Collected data
___

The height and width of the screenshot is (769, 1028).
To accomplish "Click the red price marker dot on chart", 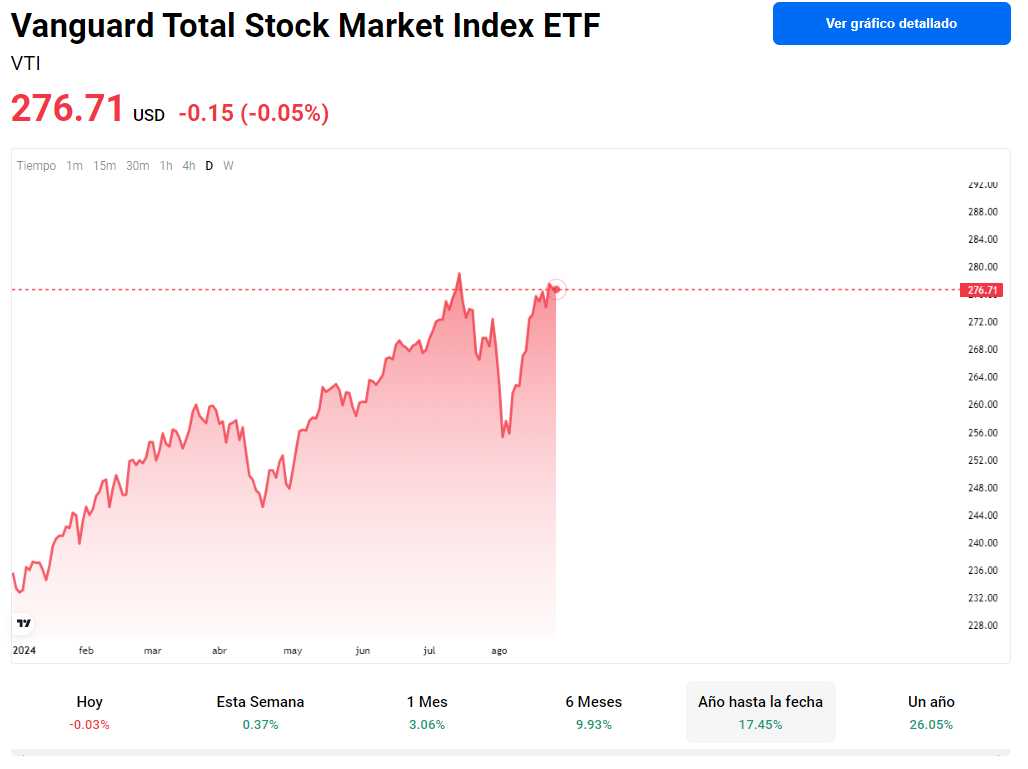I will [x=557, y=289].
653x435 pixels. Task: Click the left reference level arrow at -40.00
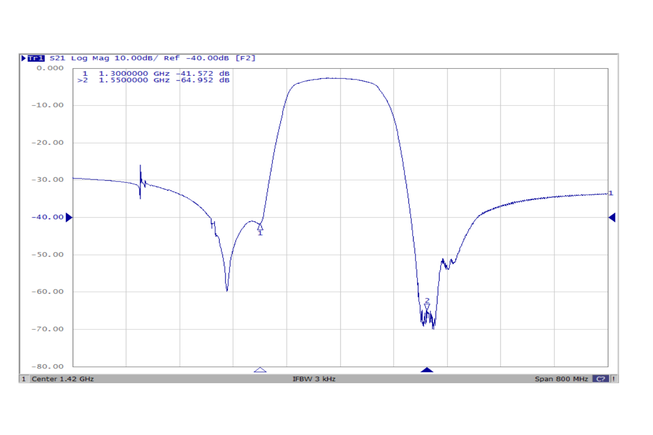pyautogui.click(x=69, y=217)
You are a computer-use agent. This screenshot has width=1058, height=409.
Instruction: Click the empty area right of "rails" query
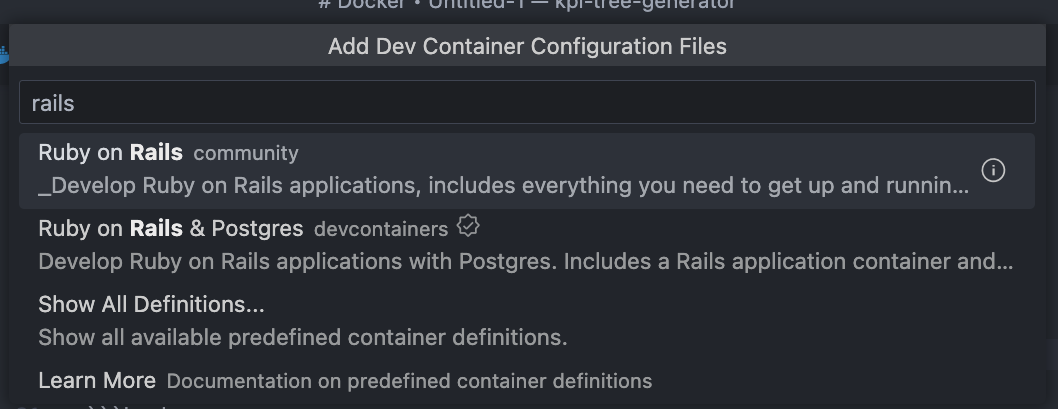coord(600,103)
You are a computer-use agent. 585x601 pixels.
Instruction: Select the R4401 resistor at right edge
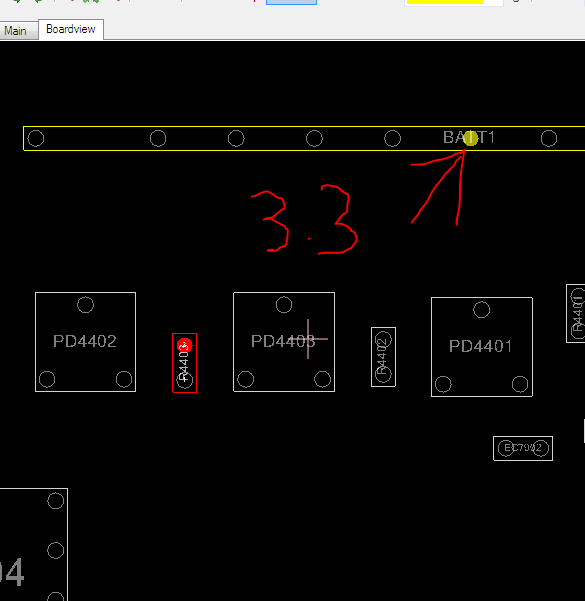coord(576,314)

___

Your task | Please retype the lines from the one that contains "You are a computer-use agent. This" through the final line of the data, both included, without any pictures.

Written response |
You are a computer-use agent. This screenshot has width=1058, height=409.
Instruction: Click the empty area right of "rails" query
coord(600,103)
You are a computer-use agent. 585x601 pixels.
Instruction: Select the R4401 resistor at right edge
coord(576,314)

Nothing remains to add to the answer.